**Problem to work on:**
Please write out exactly the line containing "Open the sidebar view options chevron" below and every line after it, through the last one, but leave out any pictures.

··· Given data ···

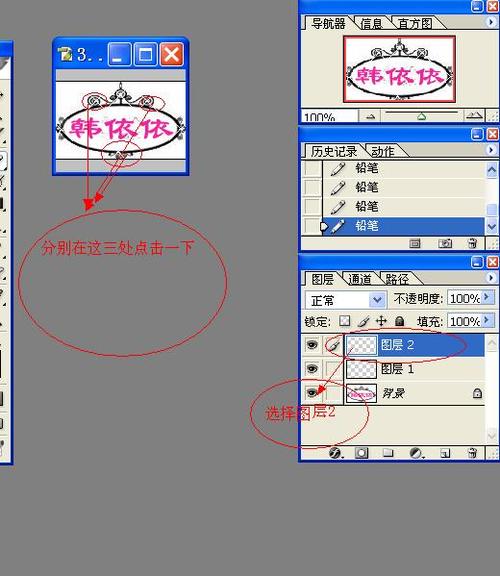Expand the 填充 fill arrow
The height and width of the screenshot is (576, 500).
[488, 320]
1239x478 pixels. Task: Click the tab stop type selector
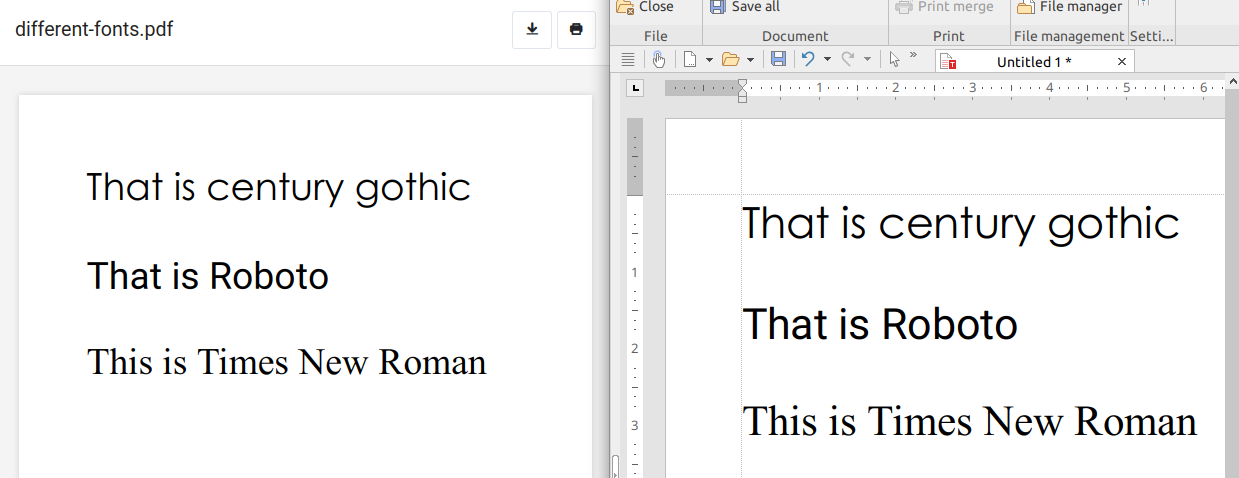click(x=634, y=89)
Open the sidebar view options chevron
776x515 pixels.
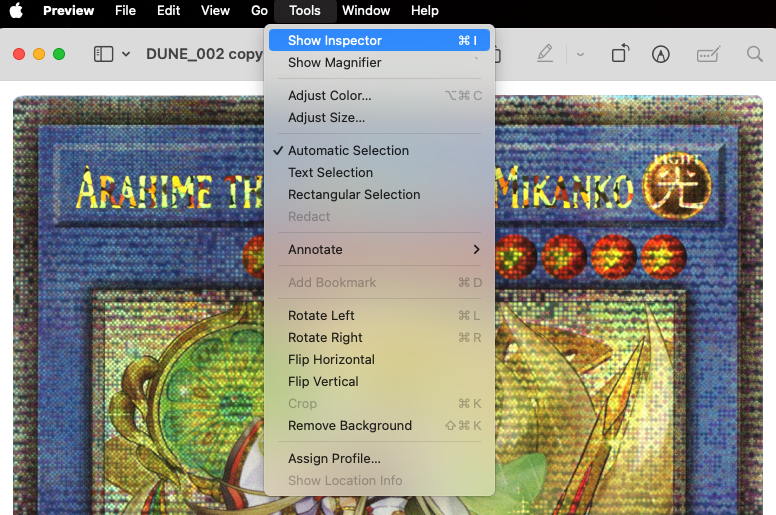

···

**Exercise answer:**
Open the sidebar view options chevron
776x515 pixels.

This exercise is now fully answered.